▶ Selected excerpt
──────
Each potato was of a very narrow ‘genotype’ though each ‘phenotype’ of potato that was bred, looked quite
different from the next.
The genotype can also dictate resistance to a certain disease, but it can also dictate vulnerability to disease,
and that is precisely what happened in the Irish potato famine.
It would not have mattered how many types of potatoes the plant breeders had bred from the narrow gene
pool that was available to them.
You cannot make new genes; breeders can only work with what they have.
Regardless of what the resulting offspring look like (phenotype), if the gene pool started off narrow it
will remain narrow until it receives an infusion of new genes; that is basic biology.
In the eighteen forties a new variety of potato was introduced into Europe that just happened to carry blight.
In South America, the blight would not have been much of a problem, because that is the land of potatoes;
so for every disease there is also to be found resistance to that disease.
It would not have mattered how many varieties (phenotypes) of potatoes the breeders of Europe had
bred the genotype still told the potatoes of that narrow gene pool, “blight will kill you”.
And so it was that in the eighteen forties when the blight hit the potatoes in Ireland, within two weeks every
potato turned to mush and around a million people died of starvation; the rest is history.
──────
▶ Work instructions
**A.** According to the passage on the Irish potato famine, how long after the blight struck in Ireland did every potato turn to mush?
**B.** Extend the passage on the Irish potato famine, beginning after its final sentence.
──────
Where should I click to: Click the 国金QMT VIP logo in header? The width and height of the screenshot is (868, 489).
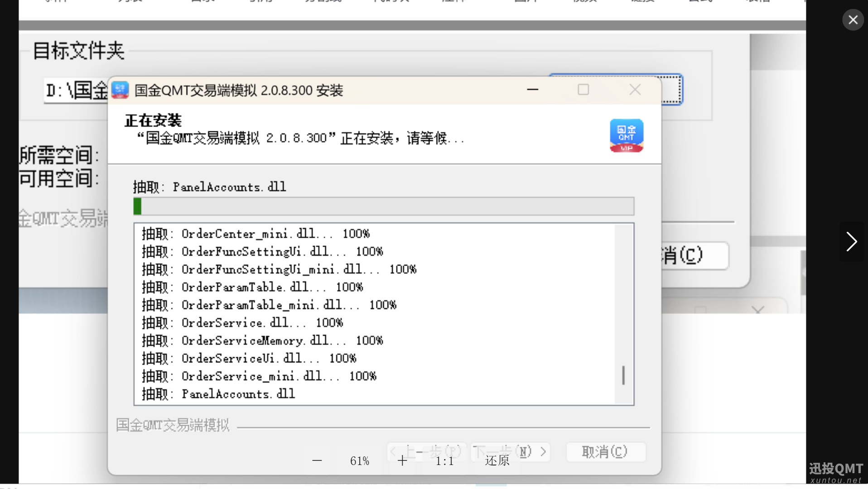626,135
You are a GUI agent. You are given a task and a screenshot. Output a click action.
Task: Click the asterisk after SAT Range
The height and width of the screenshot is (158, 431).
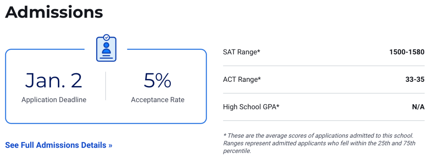coord(259,51)
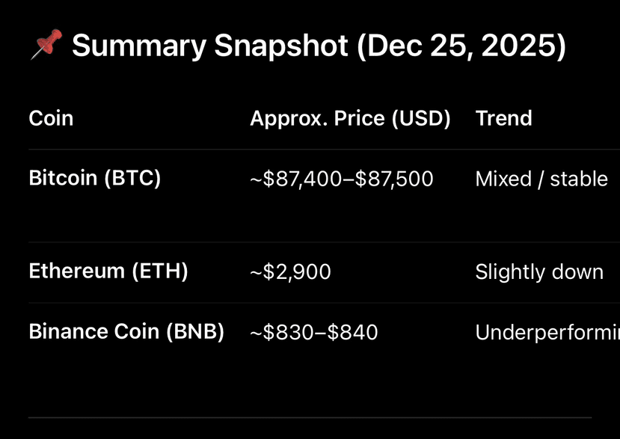Screen dimensions: 620x439
Task: Click the Bitcoin price range ~$87,400–$87,500
Action: (x=341, y=179)
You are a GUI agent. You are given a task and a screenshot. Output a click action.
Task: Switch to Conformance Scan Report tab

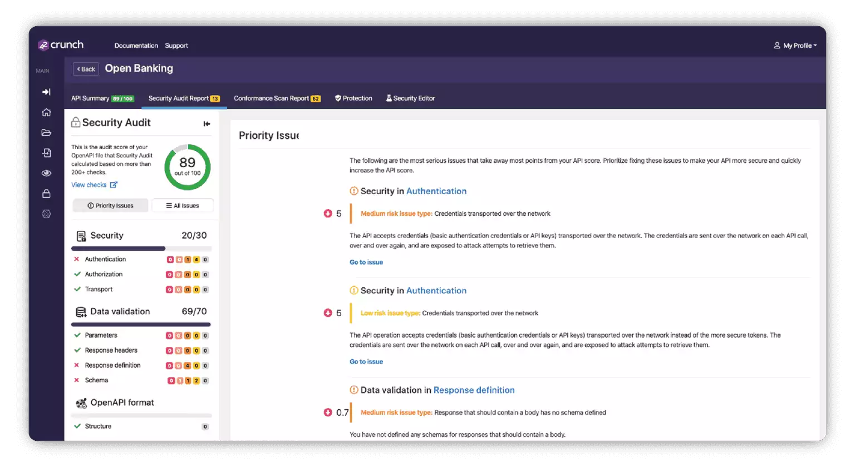coord(277,98)
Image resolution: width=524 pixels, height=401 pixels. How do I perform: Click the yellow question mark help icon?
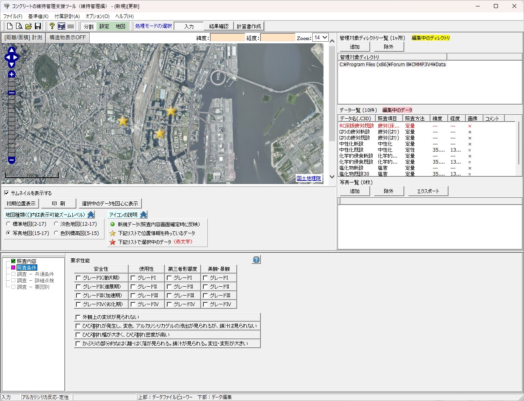click(x=52, y=26)
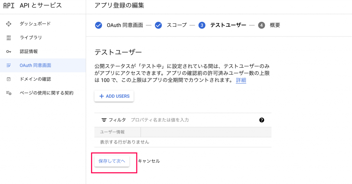Open the 詳細 link
Image resolution: width=352 pixels, height=184 pixels.
coord(241,80)
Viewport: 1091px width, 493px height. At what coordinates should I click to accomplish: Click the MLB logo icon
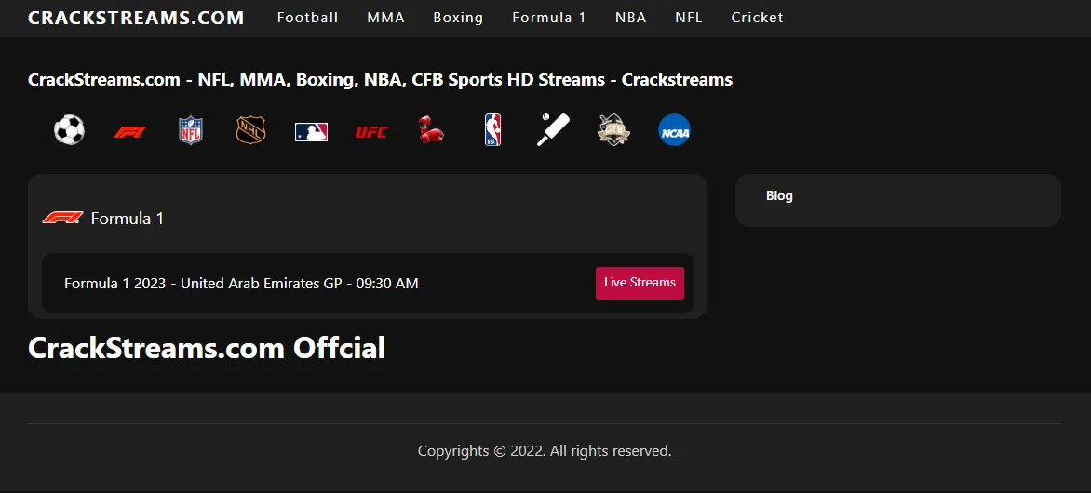311,132
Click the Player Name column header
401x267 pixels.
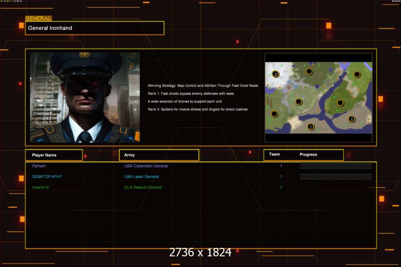coord(54,155)
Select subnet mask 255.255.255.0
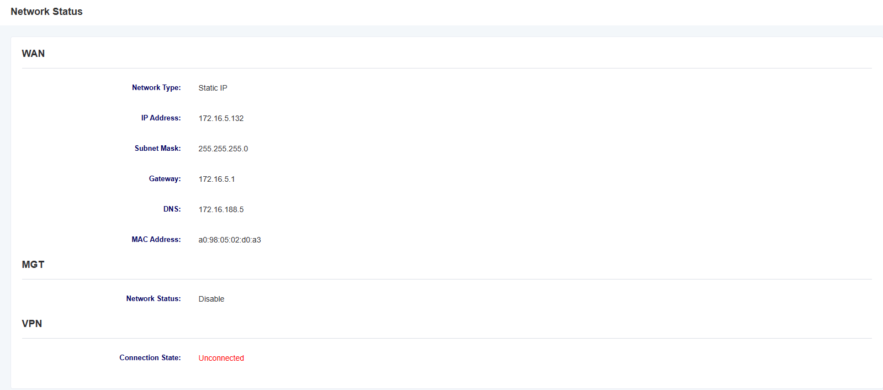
──────
▶ Answers by task
**A.** Within two weeks.

**B.**
It does not matter how many genotypes or phenotypes you can come up with, you cannot broaden your gene pool,
but you can narrow it.
This is the reason that there are many who are concerned with the loss of the remaining so-called Wilderness
areas and the so-called primitive gardens of the world.
These areas hold the gene pools for the future survival of our children.
You cannot put seeds into a Seed Bank (glorified refrigerator) and suggest that all will be well on planet earth.
Seed Banks are important for security but that is not how nature works; nature can survive without us but we
cannot survive without nature.
That last quote about us and nature came from an Australian aborigine.
The Vavilov Centre for corn (maize) in Mexico has already been contaminated with genetically engineered DNA that was
carried in pollen owned by a giant chemical corporation; probably Monsanto.
The company that owns the DNA that contaminated the Vavilov Centre of Mexico knew precisely what they were doing.
What they have done can only be described as a form of biological terrorism against the citizens of the world.
There are moves afoot to contaminate the Vavilov Centre of Mesopotamia
with patented DNA owned by giant chemical companies.
Mesopotamia, which is in Iraq, is the World’s only Vavilov Centre (natural repository for wheat and barley
and many other valuable food plants.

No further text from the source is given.